Accusations against Huawei’s chief Meng Wanzhou was “totally fabricated,” Beijing says, as Meng returned to China after three years of “arbitrary detention” in Canada.
Meng, the daughter of the founder of the Chinese telecoms giant Huawei, who was granted release in a Vancouver court hearing, landed in the Chinese city of Shenzhen on Saturday evening.
Meng had been fighting against extradition to the United States over charges of fraud.
Chinese Foreign Ministry spokeswoman Hua Chunying described her detention as an “act of political persecution against Chinese citizens.”
“The so-called ‘fraud’ allegation against Meng Wanzhou is totally fabricated,” Hua said on Saturday.

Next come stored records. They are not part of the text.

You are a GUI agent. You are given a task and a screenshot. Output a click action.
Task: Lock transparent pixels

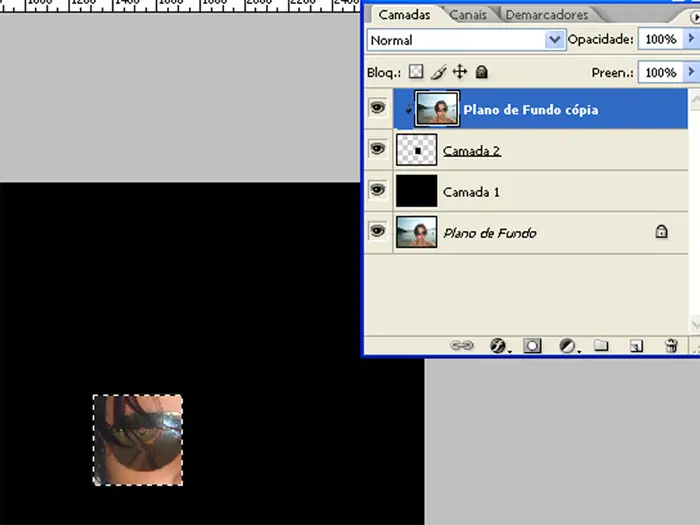point(417,72)
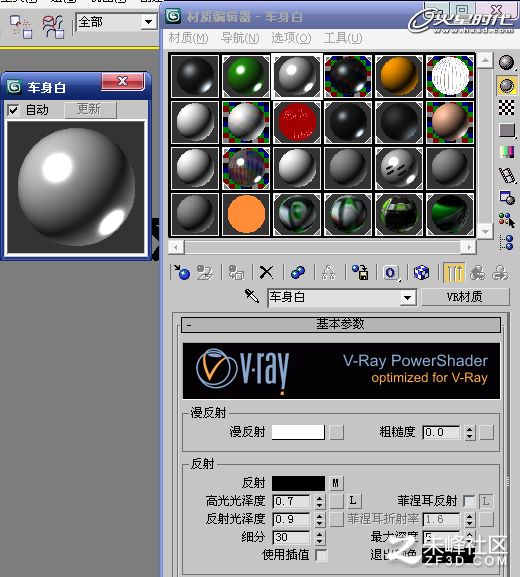Click the checkered Background icon
This screenshot has height=577, width=520.
[507, 107]
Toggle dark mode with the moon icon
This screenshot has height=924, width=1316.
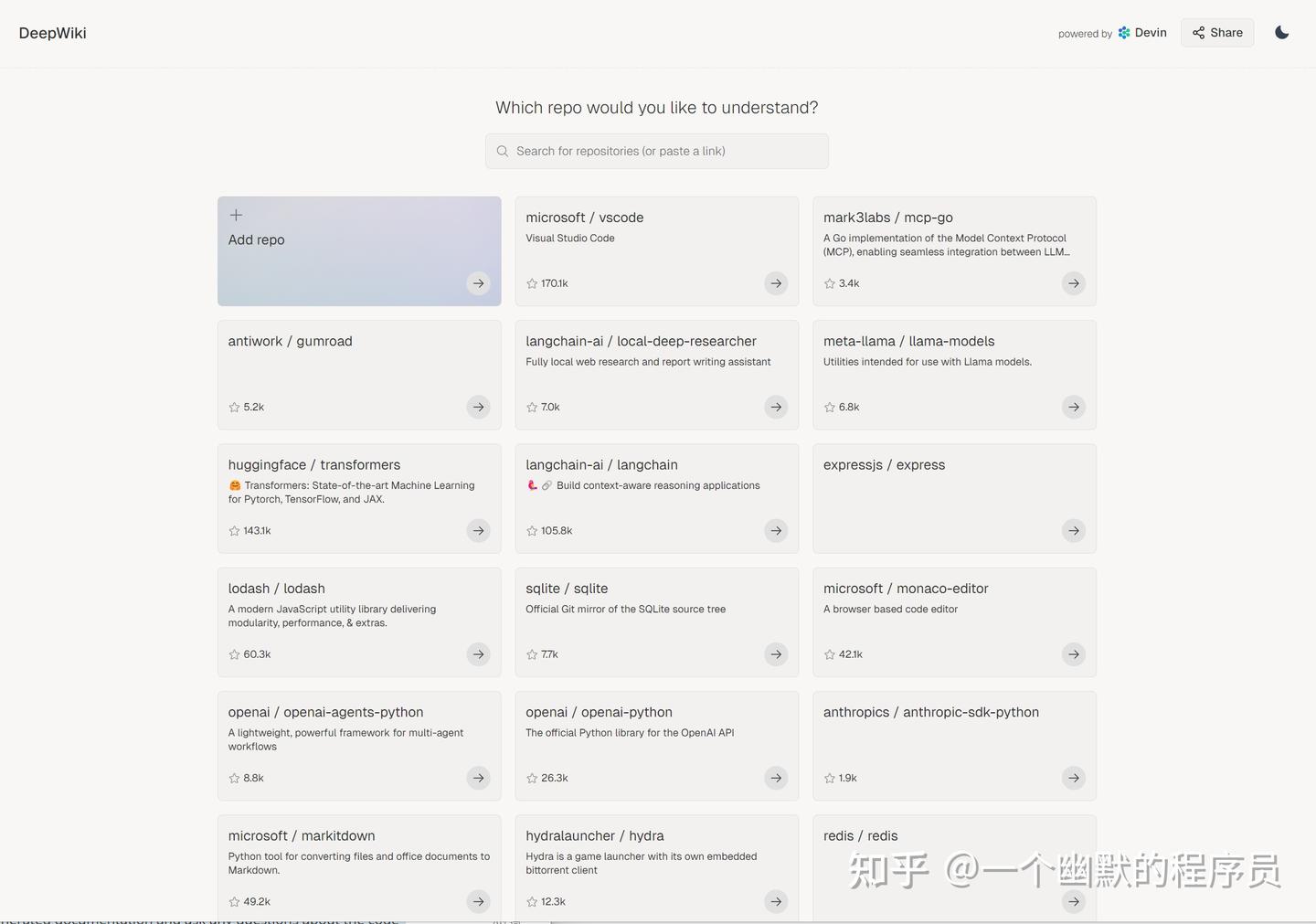click(1281, 32)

“What the United States and Canada have done is a typical case of arbitrary detention.”
“It has long been a fully proven fact that this is an incident of political persecution against a Chinese citizen, an act designed to hobble Chinese high-tech companies,” Hua added.
In 2019, former US President Donald Trump accused Huawei of posing a threat to America’s national security and announced that the US had blacklisted the Chinese company, banning it from accessing US technology.
After arriving at the airport, Meng said, “Being an ordinary citizen, I could not have secured my freedom without the support of my beloved country, and the love of the Chinese people.”
She was speaking to supporters from the tarmac, before leading the crowd in a rendition of a patriotic Chinese song.